# EXERCISE
In the listing that follows, locate the line containing "Given: Toggle the" and the line containing "Given: Click the Asian yellow legend swatch". Retype exactly those two lines and every line between them, and nothing more.

# DATASET ENTRIES
▽

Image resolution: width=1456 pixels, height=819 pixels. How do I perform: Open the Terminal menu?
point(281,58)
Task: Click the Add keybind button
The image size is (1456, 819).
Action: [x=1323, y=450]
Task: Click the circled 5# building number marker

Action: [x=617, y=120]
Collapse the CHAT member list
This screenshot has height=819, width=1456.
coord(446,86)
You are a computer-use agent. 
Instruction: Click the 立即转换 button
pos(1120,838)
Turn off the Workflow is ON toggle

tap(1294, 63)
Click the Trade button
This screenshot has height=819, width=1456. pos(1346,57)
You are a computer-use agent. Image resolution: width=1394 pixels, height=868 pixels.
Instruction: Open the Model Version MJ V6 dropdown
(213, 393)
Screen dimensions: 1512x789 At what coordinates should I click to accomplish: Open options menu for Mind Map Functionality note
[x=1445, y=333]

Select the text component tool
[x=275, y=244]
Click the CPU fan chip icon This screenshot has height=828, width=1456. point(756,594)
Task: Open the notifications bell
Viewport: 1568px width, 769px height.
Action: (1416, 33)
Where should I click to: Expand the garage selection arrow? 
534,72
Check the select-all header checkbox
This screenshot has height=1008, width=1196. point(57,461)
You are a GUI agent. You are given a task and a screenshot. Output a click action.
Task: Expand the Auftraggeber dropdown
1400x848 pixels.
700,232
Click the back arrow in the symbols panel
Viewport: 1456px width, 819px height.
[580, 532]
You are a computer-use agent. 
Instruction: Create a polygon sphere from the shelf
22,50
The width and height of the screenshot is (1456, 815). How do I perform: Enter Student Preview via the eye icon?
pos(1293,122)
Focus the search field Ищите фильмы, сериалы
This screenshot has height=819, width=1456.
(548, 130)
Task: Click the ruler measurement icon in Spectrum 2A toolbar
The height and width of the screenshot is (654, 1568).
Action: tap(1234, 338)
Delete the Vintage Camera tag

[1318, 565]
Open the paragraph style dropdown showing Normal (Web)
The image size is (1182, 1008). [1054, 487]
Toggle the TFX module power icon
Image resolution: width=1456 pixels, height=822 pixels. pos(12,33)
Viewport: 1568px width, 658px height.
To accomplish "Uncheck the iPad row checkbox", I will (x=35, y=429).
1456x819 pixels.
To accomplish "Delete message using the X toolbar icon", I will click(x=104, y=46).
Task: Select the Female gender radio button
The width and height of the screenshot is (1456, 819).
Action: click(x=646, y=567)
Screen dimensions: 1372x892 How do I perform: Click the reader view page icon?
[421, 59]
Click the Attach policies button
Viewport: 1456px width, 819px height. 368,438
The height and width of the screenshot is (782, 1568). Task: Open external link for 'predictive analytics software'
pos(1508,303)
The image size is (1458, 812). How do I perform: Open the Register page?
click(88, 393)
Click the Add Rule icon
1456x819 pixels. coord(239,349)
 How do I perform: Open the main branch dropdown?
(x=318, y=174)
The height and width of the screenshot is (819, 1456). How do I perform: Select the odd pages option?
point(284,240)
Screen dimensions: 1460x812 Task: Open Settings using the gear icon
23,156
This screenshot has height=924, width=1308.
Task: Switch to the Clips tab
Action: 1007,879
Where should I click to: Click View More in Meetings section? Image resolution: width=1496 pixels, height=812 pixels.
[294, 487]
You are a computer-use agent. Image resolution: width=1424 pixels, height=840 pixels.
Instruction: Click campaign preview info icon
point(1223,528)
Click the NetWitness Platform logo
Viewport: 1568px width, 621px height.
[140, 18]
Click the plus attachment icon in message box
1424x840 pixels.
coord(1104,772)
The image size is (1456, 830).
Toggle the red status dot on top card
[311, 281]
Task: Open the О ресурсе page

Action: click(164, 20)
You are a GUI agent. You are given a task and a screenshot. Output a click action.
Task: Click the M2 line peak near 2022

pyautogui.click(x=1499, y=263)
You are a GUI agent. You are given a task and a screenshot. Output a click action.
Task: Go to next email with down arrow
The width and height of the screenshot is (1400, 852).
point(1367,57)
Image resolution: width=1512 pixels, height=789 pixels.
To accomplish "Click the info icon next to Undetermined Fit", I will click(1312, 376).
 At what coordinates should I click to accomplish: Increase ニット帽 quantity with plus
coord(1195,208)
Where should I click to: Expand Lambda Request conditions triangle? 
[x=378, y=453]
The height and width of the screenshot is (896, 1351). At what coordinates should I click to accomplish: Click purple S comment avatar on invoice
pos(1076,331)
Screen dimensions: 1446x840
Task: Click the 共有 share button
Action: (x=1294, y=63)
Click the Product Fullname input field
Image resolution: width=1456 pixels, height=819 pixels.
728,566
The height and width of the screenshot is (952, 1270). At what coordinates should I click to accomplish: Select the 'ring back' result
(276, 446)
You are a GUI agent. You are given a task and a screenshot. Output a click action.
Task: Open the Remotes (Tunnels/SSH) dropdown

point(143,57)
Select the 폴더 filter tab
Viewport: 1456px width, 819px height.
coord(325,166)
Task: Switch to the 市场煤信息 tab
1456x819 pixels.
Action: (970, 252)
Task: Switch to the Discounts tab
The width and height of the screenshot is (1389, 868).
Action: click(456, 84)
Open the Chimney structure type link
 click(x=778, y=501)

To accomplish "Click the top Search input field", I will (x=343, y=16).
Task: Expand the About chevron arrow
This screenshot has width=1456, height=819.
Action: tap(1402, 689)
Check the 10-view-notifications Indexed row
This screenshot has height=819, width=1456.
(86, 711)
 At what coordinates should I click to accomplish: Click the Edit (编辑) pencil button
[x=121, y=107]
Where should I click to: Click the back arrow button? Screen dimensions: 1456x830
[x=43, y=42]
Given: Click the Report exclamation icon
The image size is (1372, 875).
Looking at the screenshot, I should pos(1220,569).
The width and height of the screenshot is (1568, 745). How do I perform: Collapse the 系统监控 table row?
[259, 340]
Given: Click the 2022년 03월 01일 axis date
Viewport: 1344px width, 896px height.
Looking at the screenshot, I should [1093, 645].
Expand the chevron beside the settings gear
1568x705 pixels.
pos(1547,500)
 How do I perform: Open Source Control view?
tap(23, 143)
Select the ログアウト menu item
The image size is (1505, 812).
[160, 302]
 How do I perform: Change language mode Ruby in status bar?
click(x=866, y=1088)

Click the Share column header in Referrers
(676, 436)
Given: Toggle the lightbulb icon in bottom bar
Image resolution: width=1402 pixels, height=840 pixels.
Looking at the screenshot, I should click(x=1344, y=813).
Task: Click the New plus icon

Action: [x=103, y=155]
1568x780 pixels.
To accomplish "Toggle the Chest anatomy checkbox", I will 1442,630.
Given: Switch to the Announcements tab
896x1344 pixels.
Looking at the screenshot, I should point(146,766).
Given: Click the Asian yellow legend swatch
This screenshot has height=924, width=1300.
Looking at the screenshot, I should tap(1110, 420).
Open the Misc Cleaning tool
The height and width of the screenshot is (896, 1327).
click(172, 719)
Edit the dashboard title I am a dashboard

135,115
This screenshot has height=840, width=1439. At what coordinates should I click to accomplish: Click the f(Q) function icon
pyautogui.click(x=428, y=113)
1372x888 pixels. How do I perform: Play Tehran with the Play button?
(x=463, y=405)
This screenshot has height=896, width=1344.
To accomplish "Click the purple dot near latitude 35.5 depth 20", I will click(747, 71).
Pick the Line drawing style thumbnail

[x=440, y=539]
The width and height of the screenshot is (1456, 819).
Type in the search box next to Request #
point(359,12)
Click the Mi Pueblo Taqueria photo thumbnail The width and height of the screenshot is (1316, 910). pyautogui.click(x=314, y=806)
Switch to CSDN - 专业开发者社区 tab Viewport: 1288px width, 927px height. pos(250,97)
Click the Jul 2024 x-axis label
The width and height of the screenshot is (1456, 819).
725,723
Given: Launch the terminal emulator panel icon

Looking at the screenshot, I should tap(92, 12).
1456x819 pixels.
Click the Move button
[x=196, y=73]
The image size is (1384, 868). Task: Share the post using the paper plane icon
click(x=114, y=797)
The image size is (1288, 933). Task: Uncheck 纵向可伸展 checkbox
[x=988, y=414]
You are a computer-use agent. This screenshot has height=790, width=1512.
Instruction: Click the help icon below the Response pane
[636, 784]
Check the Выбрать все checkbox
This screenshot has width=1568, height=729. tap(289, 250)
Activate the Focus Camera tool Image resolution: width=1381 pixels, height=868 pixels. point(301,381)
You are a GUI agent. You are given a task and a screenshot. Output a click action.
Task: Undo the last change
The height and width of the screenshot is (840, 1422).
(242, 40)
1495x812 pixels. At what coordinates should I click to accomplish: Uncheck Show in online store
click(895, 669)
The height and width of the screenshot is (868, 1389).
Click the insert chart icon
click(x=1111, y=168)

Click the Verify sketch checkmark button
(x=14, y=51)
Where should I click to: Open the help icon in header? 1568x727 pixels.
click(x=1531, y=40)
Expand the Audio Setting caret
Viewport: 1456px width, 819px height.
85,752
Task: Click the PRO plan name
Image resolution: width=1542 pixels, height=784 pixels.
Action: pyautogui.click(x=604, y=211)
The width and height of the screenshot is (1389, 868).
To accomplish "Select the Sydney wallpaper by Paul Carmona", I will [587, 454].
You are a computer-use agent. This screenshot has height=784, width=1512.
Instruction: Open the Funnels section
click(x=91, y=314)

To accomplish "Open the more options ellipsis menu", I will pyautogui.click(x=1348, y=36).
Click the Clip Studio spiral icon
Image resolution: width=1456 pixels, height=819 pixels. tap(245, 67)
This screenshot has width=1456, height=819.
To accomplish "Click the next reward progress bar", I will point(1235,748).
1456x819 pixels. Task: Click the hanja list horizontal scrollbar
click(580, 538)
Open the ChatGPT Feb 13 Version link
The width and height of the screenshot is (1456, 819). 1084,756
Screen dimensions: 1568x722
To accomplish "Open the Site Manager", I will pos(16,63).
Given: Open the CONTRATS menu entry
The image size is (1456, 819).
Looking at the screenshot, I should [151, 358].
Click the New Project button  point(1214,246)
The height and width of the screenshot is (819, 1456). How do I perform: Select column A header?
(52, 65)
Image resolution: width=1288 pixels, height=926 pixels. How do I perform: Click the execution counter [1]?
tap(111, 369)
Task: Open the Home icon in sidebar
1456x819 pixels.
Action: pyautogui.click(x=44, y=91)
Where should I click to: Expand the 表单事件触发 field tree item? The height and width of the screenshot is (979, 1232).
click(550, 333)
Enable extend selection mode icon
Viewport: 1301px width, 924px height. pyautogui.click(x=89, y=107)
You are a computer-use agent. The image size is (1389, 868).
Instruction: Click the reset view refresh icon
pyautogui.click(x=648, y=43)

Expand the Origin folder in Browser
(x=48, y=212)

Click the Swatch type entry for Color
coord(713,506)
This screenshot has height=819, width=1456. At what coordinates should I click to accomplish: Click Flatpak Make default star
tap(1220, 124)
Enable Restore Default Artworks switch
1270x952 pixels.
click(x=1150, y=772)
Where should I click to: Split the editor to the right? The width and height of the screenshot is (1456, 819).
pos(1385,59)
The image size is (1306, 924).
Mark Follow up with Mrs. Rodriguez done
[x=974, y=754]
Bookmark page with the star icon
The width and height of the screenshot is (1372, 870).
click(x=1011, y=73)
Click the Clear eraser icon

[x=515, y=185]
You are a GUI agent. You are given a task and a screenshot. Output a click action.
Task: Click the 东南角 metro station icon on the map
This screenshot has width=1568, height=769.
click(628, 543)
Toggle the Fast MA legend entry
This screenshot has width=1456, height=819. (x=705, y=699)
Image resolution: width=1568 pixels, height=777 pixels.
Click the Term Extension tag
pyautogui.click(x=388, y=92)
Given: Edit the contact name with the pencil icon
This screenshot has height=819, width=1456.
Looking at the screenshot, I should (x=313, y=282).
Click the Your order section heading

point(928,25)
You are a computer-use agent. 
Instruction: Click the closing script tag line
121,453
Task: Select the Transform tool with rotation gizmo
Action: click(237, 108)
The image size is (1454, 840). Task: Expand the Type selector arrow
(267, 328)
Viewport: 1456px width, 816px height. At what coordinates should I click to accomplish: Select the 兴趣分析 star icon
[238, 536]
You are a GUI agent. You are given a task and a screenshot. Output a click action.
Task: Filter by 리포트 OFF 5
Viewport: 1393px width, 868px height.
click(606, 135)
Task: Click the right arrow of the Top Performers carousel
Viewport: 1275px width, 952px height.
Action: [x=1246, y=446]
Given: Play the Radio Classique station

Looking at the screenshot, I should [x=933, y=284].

△

# RESPONSE TO THIS EXERCISE
Given: Toggle the lightbulb icon in bottom bar
Image resolution: width=1402 pixels, height=840 pixels.
Looking at the screenshot, I should click(x=1344, y=813).
Task: Click the New plus icon

Action: [x=103, y=155]
1568x780 pixels.
To accomplish "Toggle the Chest anatomy checkbox", I will 1442,630.
Given: Switch to the Announcements tab
896x1344 pixels.
Looking at the screenshot, I should point(146,766).
Given: Click the Asian yellow legend swatch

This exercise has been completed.